The brain issue is therefore raised in terms of organization and chemical-molecular work. So the question is not about the chemical transmission of information by means of the chemical neurotransmitters from the end of the axon to the synaptic junction; but rather about less conventional modes of communication and chemical processing of information. According to L. L. Iversen, the chemical substances that might be at play are amines, amino-acids, and possibly peptides and prostaglandines. Additionally, many questions are related to cell membranes, which are partially responsible for the brain "secret". Organization in terms of cell constituents is likewise largely responsible for brain work. Let us now turn to elementary matters, which still have something in stock for us.
G. Palade19 observes that biological tissues contain cell populations in which any cell can do the thing that any other cell in that system can. However, in the case of the brain, the situation changes essentially. Here, training differs substantially from one cell to another. The cell population is heterogeneous and heterogeneity may be observed down to molecular work. Palade20 notices that the research of the nervous system is still focussed on the cell and supra-cell level, and only slightly articulate at the sub-cell level, where heterogeneity precludes an easier insight. However, the current tendency, Professor Palade observes, is to judge in terms of molecular work.

However, brain chemism does not yet mark a definite leap to the informatter, but inasmuch as a general philosophical idea converges to chemism we may trust that further efforts may be illuminating in this respect. Science will no doubt have to account some day for the transition from the bioelectrical and biochemical activities in the brain of higher organisms to psychological processes. No conceptual principles to account for this relation, Francis O. Schmidt observed, have been thus far found21.
Two aspects may be used in a tentative explanation of the interacting activity of the brain:

  1. the high connectivityof the cell in the nervous system, which might explain the higherfunctions of the brain and permit even a mathematical treatmentof the nervous system as a continuum22 ;and
  2. the continuous electric potentials of the dendrodentritic interconnecting modules (graded electrotonic potentials), which might be the main language of the central nervous system23.

Like aspects are no doubt only a step towards an explanation of the integrating activity of the brain. But on this route towards explanation, a threshold of understanding will somewhere come up. And this threshold will have to be somehow exceeded. Science will come to account for the almost-integration, rather than for integration itself, for in the latter case a new physical ingredient will most likely be necessary.
By virtue of the ring of the material world, the mental realm exists independently of existence in itself. However, existence in itself is by far richer than was presupposed by Aristotle. It embraces the energymatter, the informatter and the substance all together. It would be erroneous to think that the mental realm is informatter or that it develops only in the informatter. Owing to the informatter, our mental ideas are only somehow better materially grounded than they used to be before, as they have both substance and informatter as a support. And if the mental realm can cause action on the substance, then it is most likely that it may cause actions on the informatter too.

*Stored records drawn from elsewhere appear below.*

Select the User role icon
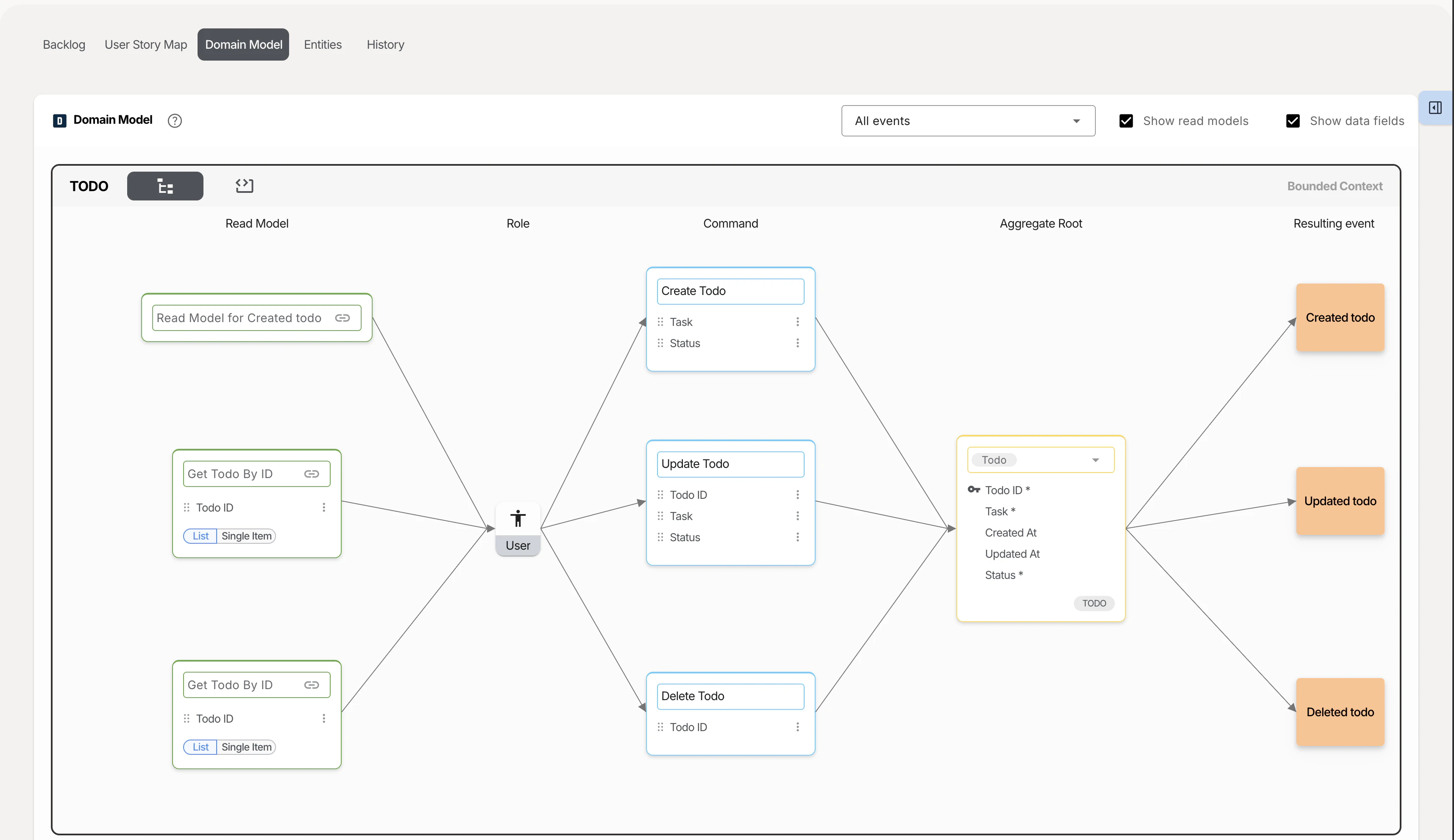Viewport: 1454px width, 840px height. [x=518, y=517]
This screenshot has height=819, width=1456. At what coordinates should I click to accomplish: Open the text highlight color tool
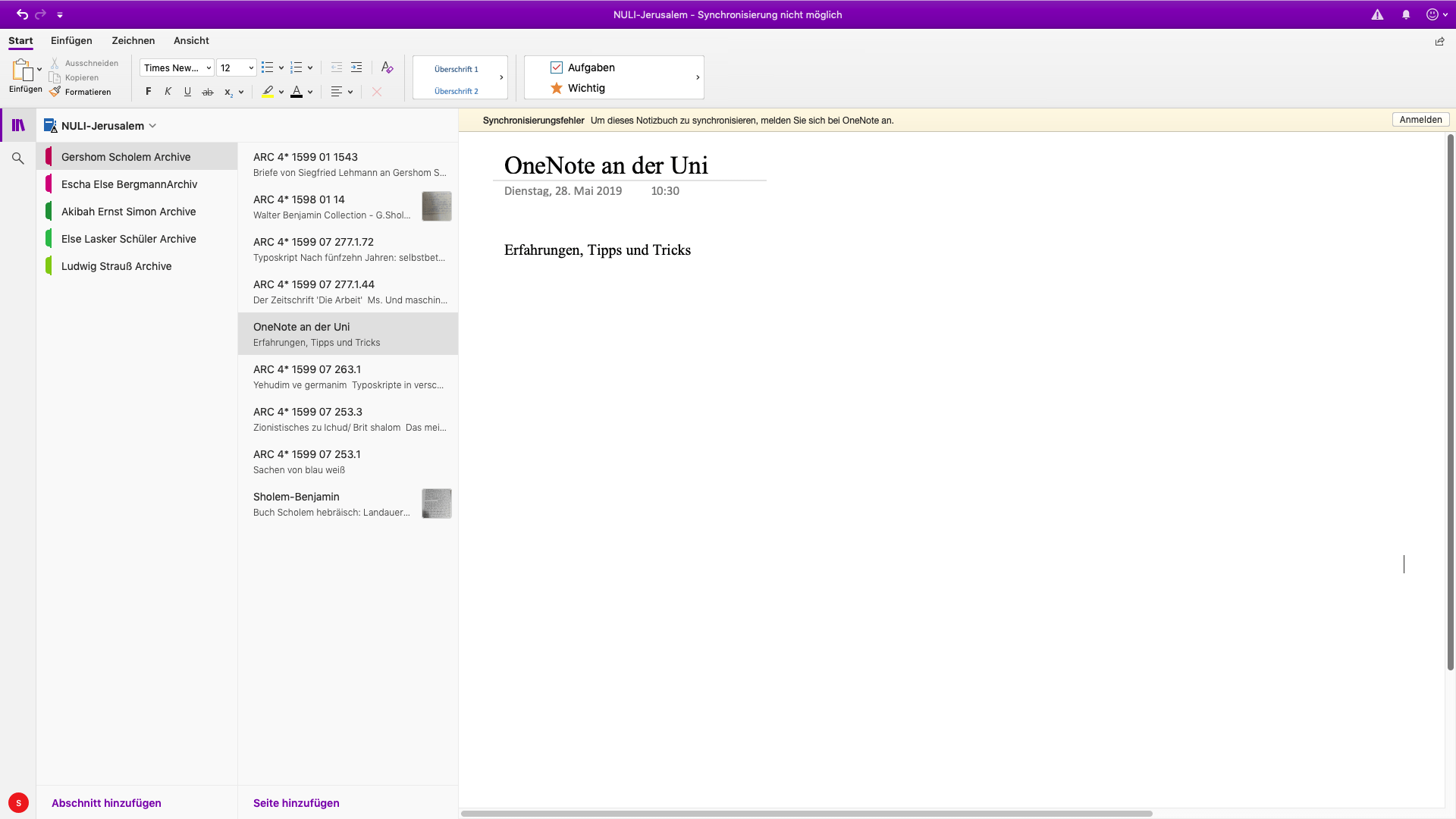[269, 92]
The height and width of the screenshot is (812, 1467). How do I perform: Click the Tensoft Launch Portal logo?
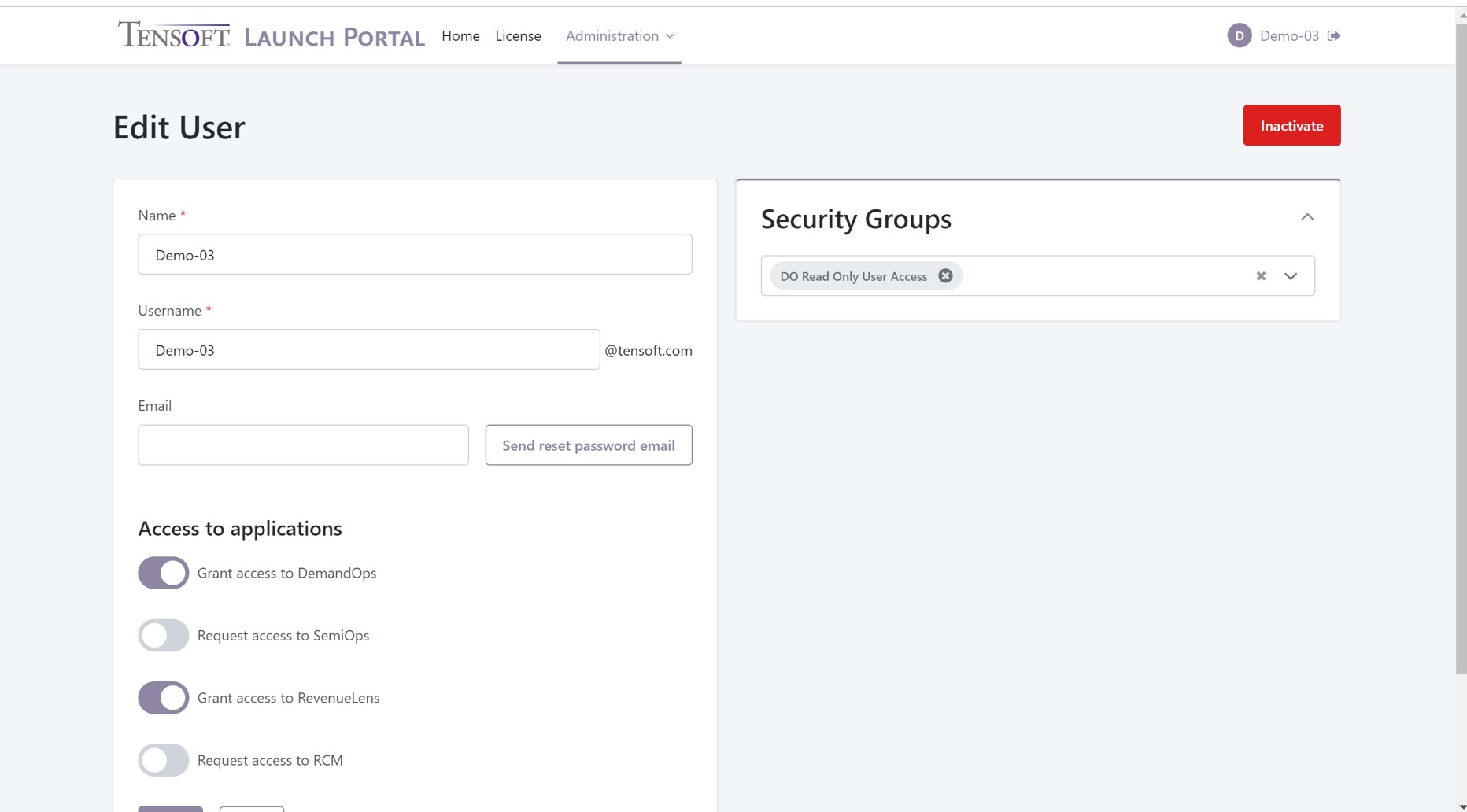(x=272, y=35)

The ring of the material world was first unlocked by Aristotle, investigated and roughly approximated by Werner Heisenberg, and only fragmentarily illuminated or mirrored by all philosophers more or less clearly.
Matter in profundities and matter in the universe are not disunited. It is precisely their unity which ensures both the origination of a universe out of the matter and the possible action from a universe into the profound matter.